By Andie Praus
So here are two of my favorite articles. But nether of them talks about the most important quality of an ally: empathy. If you cannot empathize, you cannot consider yourself an ally. Unless you are a straight, cis, white, christian dude, then you are a part of a marginalized population – woman, PoC, disabled, alternative religion, queer, on and on. That means that we are all in a position to both need an ally and be an ally. This makes it relatively easy to put ourselves in other peoples’ shoes. We have to be able to do that. As an ally, it is paramount that you are able to not only demonstrate empathy, but lead others to the same thing without minimizing them. This requires empathy for both the marginalized populations and for other allies.
The other important thing that is not mentioned directly in these articles is that to be an ally, you MUST engage in RL with the community. I think about when I was working with the Deaf. Learning the language in the classroom, even when taught by a Deaf person was educational, but I didn’t truly understand anything about how the culture and the language bonded the community until I started interacting with the community and finding a place there. Engaging with community gives a very specific perspective on what that community needs, better than all the articles in the world and much better than any online format. This is especially true for the LGBTQ community, who are frequently not themselves as much as they are when they are in safe spaces with each other. That said, sometimes it’s not possible to do that. There is only so much time and opportunity. So it’s important to respect all levels of advocacy. I may not be able to do anything but share knowledge online for one population, but may be heavily engaged in a different one.

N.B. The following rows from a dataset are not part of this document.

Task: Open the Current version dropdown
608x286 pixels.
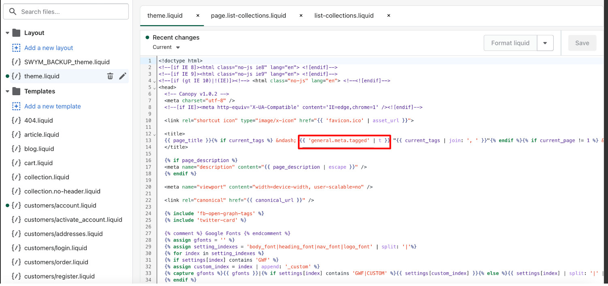Action: (166, 47)
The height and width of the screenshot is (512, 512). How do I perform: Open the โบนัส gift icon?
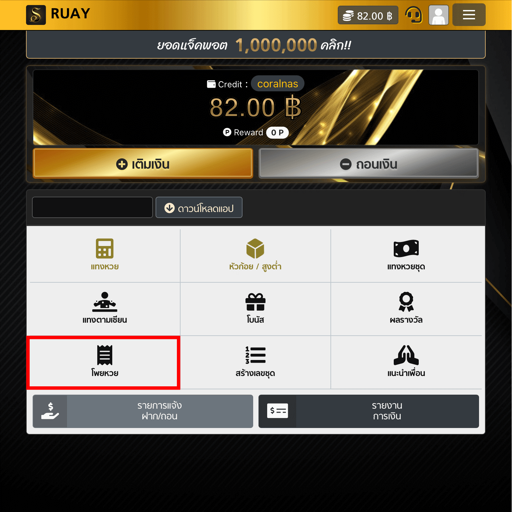[x=255, y=302]
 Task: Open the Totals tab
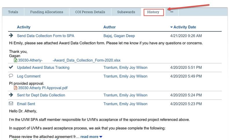pos(13,12)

Finally, as an ally and in regards to fellow allies- lead, don’t lecture. Strive to be heard, not right. When allies lecture each other, it alienates them from the populations that need them the most. When I hear an ally telling someone that they can never understand the experience of an LGBTQ person because they are straight, I cringe. See empathy above. You can never speak to my lived experience, but you sure as hell can understand and empathize with it. And telling anyone who is trying to be an ally that they are doing it wrong is just harmful and discouraging. Look for the genuine strengths and elevate those, while leading towards improvement. As an LGBTQ person, I am always better supported by someone who has support within their circle of allies. I suspect that is true for all marginalized populations. We all want to be supported by someone who sees themselves as affirming of our identities while at the same time being affirming of their own. It’s a gift that keeps on giving.